Preacher-father asked whether she wanted her man buried or burnt and Sister Magee couldn’t suffer the idea of fire—perhaps lit by the very wood her husband had been cutting when he himself was felled. So Samuel and I were put to digging while the fathers sermonized the Chitites.

That’s about the worst thing I’ve ever seen, I said, pointing with my shovel-blade to the shrouded corpse.

Samuel turned some dirt and scoffed. The worst I’ve ever seen, he said, is General George Washington ride a man down and club his head with a Powhatan war hammer.

Washington?

The man himself. This was when I was little and we were in Pennsylvania. The general put down an insurrection single-handed. Rode on a horse slung with all kinds of murderous things he’d collected on his travels: clubs, swords, French pickaxes. Sometimes he swung an iron ball on a chain. That got his men going, I’ll tell you.

I never imagined him being like that, I said.

Gospel damn truth, Samuel said, voice choking a bit, whether out of emotion or having caught a whiff of Magee. And you know, when I saw him, I knew that’s what I wanted to be.

Why aren’t you then? I said, chucking a shovelful past his shoulder.

Samuel stuck his blade into the earth and considered me. We were but a few feet down and our hole was as yet shapeless. I thought we were brothers now, and friends, he said.

We are.

Samuel put one great foot to the head of his shovel and turned up a clod of prairie dirt. Then I don’t expect to hear such things again, he said.
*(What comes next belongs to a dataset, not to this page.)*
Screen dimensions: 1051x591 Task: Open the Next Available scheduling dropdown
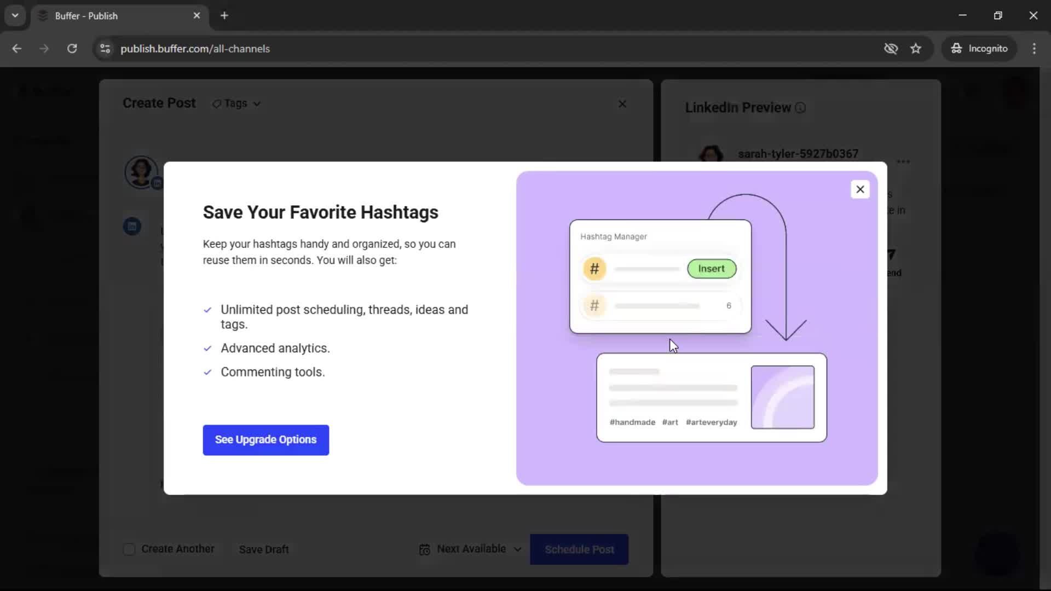point(517,549)
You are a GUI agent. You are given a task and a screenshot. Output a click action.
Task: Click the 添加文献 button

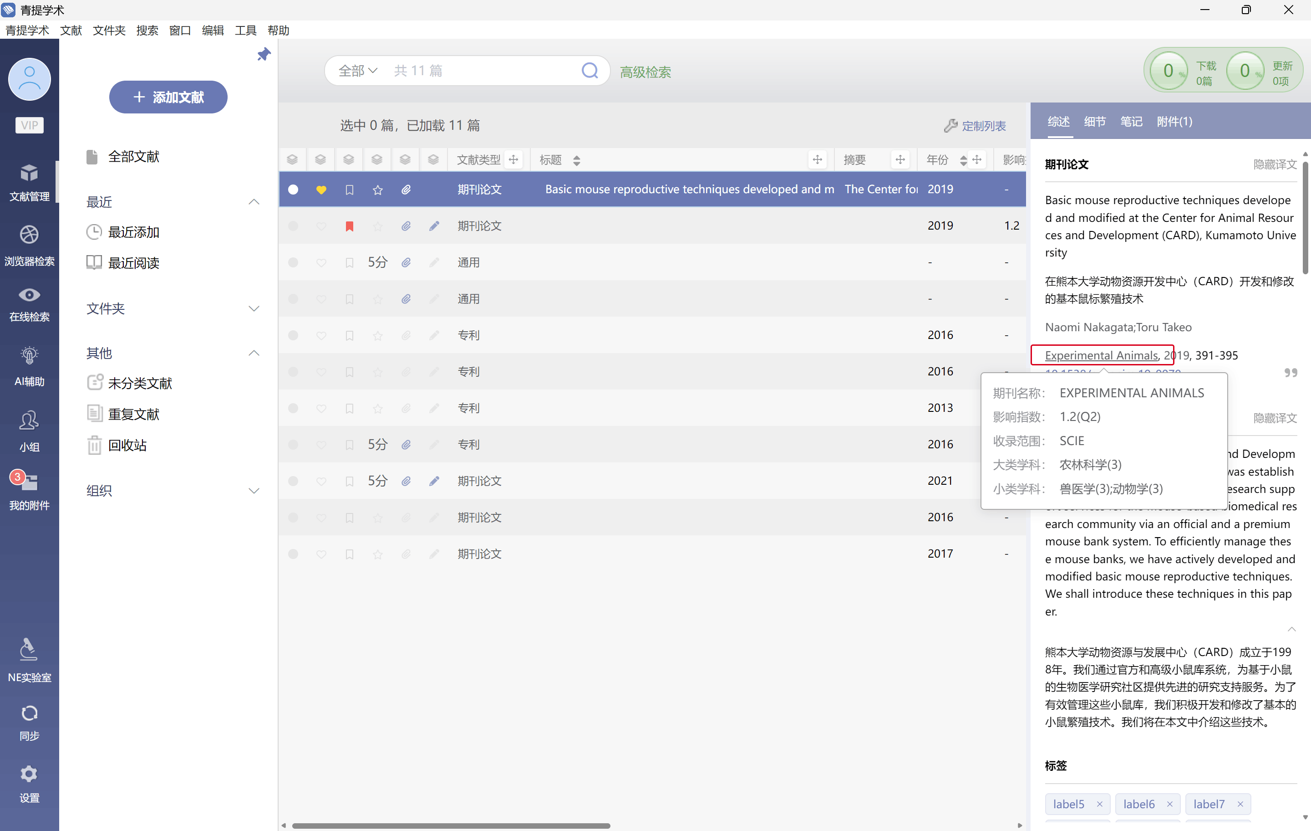point(168,97)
We dug the grave up to Samuel’s shoulders, taking breaks on occasion to sit at the lip of our hole and spy the Chitites sitting at our fathers’ feet, listening like children to the story of their scourging at the hands of the pilgrims. Finished, Samuel called to Nathan, who was laid out on the ground between us and the congregation, for him to go and tell them the service could begin. I pulled myself up out of the grave and attained the higher ground beside Magee’s body. The wind had blown the sheet from his head and his face was boiled into a mask that gaped with empty eyeholes and a wide-grinning smile with lips skinned back over teeth that had gone translucent and lost their divisions; and I wanted nothing more than Emily to be beside me, even if she had to look on the tortured form of the corpse, just so long as I could look on her while she did. Spit out a word or two to soothe her for the horror. Samuel bent quickly to cover up Magee before the others arrived at the grave. And horrors seemed to be the order of the day, with all us hoisting the body up on its wrappings, only to have it tear through and spill onto the graveside in a revolting jumble. Samuel and I had to push him in with our shovels while my father gave the burial verses.